- Instrucciones: En el texto de abajo sobre el encierro, enumera todo lo que aparece en los collages enviados al mail de la revista.

- Texto:

De pronto la pantalla se hizo más visible. Invadió espacios que antes no le pertenecían. El espejo negro nos devuelve la mirada. Las aplicaciones se multiplican, entran en nuestro lenguaje cotidiano. Ya las hemos incorporado. Estamos adentro de ellas y ellas adentro de nosotros. Distanciamiento social. En un artículo Paul Preciado afirma lo siguiente: «Los gobiernos llaman al encierro y al teletrabajo. Nosotros sabemos que llaman a la descolectivización y al telecontrol».
El encierro forzado no impide la reunión cibernética. El encierro no es parejo. Aquí hay gato encerrado, como el de Schrödinger. Vivos y muertos a la vez.
Nos han llegado colaboraciones espontaneas al mail de la revista. En uno la persona habla de tiempos enfermos. Manda unos collages: varias monedas de un peso, unos clavos torcidos, una foto en blanco y negro de Violeta Parra apoyada en el hombro de su hermano Roberto, un soldadito de plástico color rojo. ¿Qué hay en el reverso de los tiempos enfermos?
Pasamos a tramar convocatorias sentados en la escalera del Reina Victoria, o en mi casa, o afuera de la librería Concreto Azul, a intentar que nuestras palabras se codifiquen en el micrófono del computador. A veces se producen esos silencios propios de las videollamadas, donde nadie sabe a quién se está interpelando, como si las afirmaciones o preguntas quedaran rebotando en el ciberespacio y nadie es capaz de atajarlas. Aun así, la complicidad no se pierde. A lo más se difumina, pero intentamos mirarnos a los ojos.
Los días avanzan sin parar. Parece obvio, pero la inmovilidad está presente. Bajo al plan a comprar algo de comida. Paso por afuera de la biblioteca Severín, y pegado en la puerta un cartel anuncia que estará cerrada hasta nuevo aviso. Desde la primera quincena de marzo que se encuentra así. Las ventanas tapiadas con latas de metal brillante le dan un aspecto abandonado. Los rayados en su fachada blanca han sido borrados y han aparecido otros nuevos.
Hago fila en el banco. Casi todos con mascarillas. El sector financiero de la ciudad se mantiene activo. Las micros circulan con regularidad y tras los vidrios todos los ocupantes van también con mascarillas. Una señora que está justo delante de mí comenta por teléfono que los días pasan lentos, pero que su familia está bien y agradece a dios por eso. Su cara redonda y sus ojos diminutos miran hacia el principio de la fila. Hay al menos veinte personas, sin la distancia recomendada. A nadie parece importarle demasiado. Todos miran sus teléfonos.

- Listado:
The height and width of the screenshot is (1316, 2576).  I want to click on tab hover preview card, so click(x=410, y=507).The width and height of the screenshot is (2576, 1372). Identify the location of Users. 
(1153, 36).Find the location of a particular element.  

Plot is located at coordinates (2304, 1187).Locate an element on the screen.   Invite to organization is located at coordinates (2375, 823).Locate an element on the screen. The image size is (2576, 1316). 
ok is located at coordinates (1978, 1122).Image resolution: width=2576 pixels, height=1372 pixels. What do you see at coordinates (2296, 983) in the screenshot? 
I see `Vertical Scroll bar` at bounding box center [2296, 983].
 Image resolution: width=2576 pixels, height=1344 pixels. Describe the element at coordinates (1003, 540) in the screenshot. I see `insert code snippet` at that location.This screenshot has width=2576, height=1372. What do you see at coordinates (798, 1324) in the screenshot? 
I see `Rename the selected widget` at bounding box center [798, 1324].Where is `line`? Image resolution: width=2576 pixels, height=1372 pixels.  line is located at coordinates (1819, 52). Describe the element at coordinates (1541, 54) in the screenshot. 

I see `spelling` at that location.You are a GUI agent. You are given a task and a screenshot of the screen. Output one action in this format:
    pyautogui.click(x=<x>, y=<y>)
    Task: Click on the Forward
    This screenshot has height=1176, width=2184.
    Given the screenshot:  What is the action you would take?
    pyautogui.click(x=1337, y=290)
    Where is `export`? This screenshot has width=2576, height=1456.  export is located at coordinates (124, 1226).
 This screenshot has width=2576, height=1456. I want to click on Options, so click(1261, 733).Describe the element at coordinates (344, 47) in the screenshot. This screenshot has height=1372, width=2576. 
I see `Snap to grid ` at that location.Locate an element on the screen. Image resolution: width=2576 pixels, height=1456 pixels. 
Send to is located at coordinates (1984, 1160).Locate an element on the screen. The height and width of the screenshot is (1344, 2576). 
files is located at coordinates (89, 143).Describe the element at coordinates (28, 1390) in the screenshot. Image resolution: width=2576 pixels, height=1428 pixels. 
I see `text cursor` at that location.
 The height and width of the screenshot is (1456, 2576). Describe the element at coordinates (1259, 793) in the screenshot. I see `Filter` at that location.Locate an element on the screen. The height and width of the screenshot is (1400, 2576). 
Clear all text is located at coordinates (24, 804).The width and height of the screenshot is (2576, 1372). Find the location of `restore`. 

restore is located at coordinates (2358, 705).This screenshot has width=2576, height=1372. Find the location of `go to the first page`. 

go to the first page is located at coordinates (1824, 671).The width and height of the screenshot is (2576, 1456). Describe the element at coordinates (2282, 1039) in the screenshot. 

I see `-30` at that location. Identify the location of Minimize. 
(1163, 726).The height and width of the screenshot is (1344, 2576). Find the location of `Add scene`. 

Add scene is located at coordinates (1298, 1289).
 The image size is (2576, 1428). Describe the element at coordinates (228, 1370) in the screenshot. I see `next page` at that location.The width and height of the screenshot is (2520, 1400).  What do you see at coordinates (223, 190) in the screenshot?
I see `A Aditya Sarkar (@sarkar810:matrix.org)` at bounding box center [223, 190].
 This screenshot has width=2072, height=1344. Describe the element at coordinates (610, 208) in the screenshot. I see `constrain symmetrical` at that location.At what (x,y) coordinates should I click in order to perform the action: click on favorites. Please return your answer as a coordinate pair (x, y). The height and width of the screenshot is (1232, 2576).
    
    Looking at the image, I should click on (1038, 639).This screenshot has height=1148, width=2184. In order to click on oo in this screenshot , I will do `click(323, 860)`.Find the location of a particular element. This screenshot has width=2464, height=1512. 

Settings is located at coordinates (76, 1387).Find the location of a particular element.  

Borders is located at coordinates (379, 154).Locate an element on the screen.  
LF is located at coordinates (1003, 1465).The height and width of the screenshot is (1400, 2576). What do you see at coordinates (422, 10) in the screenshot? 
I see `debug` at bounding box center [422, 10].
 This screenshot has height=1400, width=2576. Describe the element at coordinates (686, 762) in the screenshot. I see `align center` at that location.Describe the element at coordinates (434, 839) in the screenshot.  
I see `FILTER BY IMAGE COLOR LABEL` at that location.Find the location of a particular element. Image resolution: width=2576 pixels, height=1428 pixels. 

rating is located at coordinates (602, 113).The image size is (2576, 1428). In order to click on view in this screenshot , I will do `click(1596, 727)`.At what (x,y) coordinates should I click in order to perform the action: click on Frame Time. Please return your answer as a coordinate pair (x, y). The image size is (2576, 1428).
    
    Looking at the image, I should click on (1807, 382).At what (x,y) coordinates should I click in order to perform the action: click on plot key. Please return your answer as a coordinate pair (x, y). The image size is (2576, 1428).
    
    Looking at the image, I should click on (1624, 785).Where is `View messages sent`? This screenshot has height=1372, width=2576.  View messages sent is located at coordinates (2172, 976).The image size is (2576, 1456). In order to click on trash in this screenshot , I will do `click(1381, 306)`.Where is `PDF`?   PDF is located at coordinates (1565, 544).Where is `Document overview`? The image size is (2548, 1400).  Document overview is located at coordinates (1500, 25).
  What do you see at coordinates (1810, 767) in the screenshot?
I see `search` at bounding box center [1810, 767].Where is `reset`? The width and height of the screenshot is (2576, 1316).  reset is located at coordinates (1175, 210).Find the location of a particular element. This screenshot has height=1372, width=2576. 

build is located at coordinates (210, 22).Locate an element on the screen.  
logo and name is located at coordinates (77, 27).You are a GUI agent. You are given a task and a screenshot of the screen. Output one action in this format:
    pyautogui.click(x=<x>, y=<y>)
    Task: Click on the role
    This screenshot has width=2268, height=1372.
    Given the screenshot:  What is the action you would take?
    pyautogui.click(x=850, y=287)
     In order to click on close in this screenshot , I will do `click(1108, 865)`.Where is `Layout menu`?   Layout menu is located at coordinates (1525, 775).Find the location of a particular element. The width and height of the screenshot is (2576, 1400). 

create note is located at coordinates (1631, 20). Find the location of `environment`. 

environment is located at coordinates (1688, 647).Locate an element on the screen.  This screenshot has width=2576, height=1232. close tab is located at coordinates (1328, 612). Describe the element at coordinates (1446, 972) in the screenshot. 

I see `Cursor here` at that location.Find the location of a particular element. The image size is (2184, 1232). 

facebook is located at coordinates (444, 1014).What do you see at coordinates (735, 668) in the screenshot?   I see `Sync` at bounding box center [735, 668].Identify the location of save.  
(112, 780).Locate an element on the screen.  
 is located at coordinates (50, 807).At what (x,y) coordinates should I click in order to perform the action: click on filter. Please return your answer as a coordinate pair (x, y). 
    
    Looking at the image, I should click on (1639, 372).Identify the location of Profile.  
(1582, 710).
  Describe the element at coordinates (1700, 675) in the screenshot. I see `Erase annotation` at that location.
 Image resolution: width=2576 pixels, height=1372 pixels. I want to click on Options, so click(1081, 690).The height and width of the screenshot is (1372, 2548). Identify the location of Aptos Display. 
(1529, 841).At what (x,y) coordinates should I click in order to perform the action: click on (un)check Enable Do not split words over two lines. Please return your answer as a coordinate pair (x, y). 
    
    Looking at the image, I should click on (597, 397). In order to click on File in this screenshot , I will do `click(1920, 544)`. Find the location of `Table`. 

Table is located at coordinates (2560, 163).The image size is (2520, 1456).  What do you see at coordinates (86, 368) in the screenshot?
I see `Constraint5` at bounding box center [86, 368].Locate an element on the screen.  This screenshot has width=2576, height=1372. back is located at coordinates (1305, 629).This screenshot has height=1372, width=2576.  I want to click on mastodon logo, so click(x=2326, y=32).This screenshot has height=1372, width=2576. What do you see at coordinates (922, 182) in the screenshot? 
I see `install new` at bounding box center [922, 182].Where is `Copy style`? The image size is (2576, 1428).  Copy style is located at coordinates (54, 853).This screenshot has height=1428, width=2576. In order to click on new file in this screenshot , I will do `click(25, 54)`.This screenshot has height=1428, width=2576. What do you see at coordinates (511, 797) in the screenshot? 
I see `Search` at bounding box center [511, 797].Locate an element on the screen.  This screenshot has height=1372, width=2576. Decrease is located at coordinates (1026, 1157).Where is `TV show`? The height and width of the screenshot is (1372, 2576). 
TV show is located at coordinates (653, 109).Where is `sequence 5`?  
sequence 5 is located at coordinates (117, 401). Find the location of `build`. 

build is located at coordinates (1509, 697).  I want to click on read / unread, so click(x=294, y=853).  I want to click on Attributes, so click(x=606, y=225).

- Respuesta:
- Varias monedas de un peso
- Unos clavos torcidos
- Una foto en blanco y negro de Violeta Parra apoyada en el hombro de su hermano Roberto
- Un soldadito de plástico color rojo